Austritt: Donnergrollen im Gängeviertel

Nach Streit um die Sanierung kündigen VertreterInnen des Gängeviertels die Zusammenarbeit mit den Behörden auf und fordern eine „neu gedachte Kooperation“.

Sanierungsfall Gängeviertel: AktivistInnen werfen den Behörden mangelnde Transparenz vor. Bild: dpa

HAMBURG taz | Es hat geknallt. „VertreterInnen des Gängeviertels“ haben sich mit den zuständigen Behörden und dem Bezirk Mitte jetzt „darauf geeinigt, die Planungen zur weiteren Sanierung des Gängeviertels vorerst zu stoppen“, erklärt die Sprecherin der Gängeviertel-AktivistInnen Christine Ebeling.

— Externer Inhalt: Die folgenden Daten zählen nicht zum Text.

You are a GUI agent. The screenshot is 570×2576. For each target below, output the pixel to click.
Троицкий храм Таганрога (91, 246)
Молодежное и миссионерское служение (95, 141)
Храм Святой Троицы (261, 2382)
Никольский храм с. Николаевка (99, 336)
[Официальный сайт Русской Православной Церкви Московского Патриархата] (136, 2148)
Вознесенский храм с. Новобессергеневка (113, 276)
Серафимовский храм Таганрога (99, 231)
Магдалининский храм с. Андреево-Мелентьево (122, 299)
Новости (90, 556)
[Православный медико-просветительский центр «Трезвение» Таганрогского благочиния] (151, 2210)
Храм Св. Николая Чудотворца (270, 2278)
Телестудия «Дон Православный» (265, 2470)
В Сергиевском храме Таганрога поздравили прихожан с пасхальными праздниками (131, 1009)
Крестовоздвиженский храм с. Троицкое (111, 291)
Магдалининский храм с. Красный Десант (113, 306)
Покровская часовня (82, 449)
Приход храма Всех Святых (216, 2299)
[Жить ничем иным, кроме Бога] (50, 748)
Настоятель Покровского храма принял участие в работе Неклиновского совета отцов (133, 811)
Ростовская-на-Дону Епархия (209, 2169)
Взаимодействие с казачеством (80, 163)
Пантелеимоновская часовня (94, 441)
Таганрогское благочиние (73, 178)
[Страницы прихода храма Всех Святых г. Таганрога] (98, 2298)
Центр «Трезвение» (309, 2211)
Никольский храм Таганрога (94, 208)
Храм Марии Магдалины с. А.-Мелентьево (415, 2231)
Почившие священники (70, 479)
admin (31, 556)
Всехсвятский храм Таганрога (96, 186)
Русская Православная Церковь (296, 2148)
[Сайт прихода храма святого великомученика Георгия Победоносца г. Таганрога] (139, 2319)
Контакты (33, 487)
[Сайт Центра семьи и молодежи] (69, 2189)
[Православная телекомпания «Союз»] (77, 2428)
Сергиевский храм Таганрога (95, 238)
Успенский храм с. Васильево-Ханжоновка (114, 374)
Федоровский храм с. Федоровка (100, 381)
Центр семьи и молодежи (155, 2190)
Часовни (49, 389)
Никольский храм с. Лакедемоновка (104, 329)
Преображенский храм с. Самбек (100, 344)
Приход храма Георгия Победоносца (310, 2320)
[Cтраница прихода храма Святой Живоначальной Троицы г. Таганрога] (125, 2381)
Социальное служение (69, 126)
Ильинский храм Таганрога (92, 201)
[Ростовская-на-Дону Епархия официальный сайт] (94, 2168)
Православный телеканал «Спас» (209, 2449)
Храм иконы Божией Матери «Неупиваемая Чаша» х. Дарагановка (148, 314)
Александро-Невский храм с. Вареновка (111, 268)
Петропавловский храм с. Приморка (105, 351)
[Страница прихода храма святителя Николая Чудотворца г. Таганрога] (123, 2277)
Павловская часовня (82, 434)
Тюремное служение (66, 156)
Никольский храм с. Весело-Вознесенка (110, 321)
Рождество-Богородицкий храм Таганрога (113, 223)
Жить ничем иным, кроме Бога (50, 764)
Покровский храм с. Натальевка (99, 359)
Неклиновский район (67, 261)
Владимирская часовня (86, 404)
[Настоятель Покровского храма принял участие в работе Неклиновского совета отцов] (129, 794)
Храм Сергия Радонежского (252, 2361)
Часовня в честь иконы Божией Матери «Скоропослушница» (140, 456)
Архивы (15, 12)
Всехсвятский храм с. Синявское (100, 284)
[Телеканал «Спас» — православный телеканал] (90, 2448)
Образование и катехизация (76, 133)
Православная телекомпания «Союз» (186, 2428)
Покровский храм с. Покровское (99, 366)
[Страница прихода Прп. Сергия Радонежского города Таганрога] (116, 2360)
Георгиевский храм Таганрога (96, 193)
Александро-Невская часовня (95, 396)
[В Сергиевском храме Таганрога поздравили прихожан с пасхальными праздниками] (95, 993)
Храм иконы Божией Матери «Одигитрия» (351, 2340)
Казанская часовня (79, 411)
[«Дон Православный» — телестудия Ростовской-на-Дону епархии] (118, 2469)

Sie wirft den Behörden und der Sanierungsträgerin Steg vor, durch mangelnde Transparenz die Ziele der zwischen allen Beteiligten geschlossenen Kooperationsvereinbarung und das angestrebte Genossenschaftsmodell unterlaufen zu haben.

Vor allem ein zwischen der Steg und der Investitions- und Förderbank (IFB) ausgehandelter Modernisierungsvertrag, der ohne Wissen der Gängeviertel-Genossenschaft im vorigen November geschlossen wurde, würde „ein positives Verhandlungsergebnis ausschließen“. Durch den Vertrag, dessen Inhalt erst vor wenigen Tagen bekannt wurde, sei eine enge Anbindung zukünftiger Mieter an die Genossenschaft ausgehebelt worden.

Im Klartext bedeutet das: Wird die Sanierung öffentlich gefördert, darf es für bezugsberechtigte Mieter keine Zusatz-Hürden, wie das Zeichnen von Genossenschaftsanteilen, geben. „Die Spielregeln sind so und wir brauchen Fördermittel, um dieses riesige Sanierungsprojekt finanziell zu stemmen und die Mieten später kleinzuhalten“, verteidigt Bezirksamtschef Andy Grote (SPD) den geschlossenen Vertrag. Die scharfen Töne der Initiative hält er „für nicht hilfreich“. Bei „allen Differenzen im Einzelnen“ sei man „gemeinsam auf einem guten Weg gewesen“, so Grote: „Es gab keinen Eklat.“

Doch die Unstimmigkeiten reichten aus, dass Ebeling und zwei weitere Vertreter des Gängeviertels am Montagabend aus dem Vorstand des Sanierungsbeirats, der die Planungen als Beteiligungsgremium begleitet, zurücktraten. Empfehlungen des Beirats, etwa eine Runde der zuständigen Behörden auf Leitungsebene einzuberufen, sei der federführende Bezirk Mitte nicht gefolgt. „Der gemeinsame Rücktritt ist eine Absage an die Art und Weise des bisherigen Kooperationsprozesses“, begründet Ebeling den kollektiven Rückzug.

Der Rückkauf der letzten Reste der historischen Hamburger Gängeviertel von dem niederländischen Investor Hanzevast Capital durch die Stadt führte 2009 zu bundesweiter Beachtung.

Vorausgegangen war die Bestzung des abrissgeweihten Komplexes durch die Initiative "Komm in die Gänge".

Die im Herbst 2013 eingeleitete Sanierung des Viertels soll acht Jahre dauern und 20 Millionen Euro kosten.

Geplant ist die Errichtung von 80 preisgünstigen Wohnungen, Künstlerateliers und Gewerberäumen.

Eine von lokalen Künstlern gegründete Genossenschaft soll die Häuser nach der Sanierung verwalten.

Gleichzeitig bedeutet das für die Initiative „nicht das Ende der Kooperation“ mit den Behörden. Diese müsse nur „neu gedacht und gestaltet“ werden. So wollen sich die AktivistInnen nun vorrangig auf die Arbeit in drei neu eingerichteten Arbeitsgruppen konzentrieren, in denen unter Einschluss aller Beteiligten Kernfragen des Sanierungsprozesses und der angestrebten Selbstverwaltung geklärt werden sollen. Dieser neue Weg müsse „die Planungen nicht einmal verzögern“, sagt Ebeling. Vielleicht werden sie ja sogar abgekürzt, wenn das Donnergrollen aus dem Gängeviertel das nahe Rathaus erreicht, in dem derzeit die rot-grüne Koalition geschmiedet wird.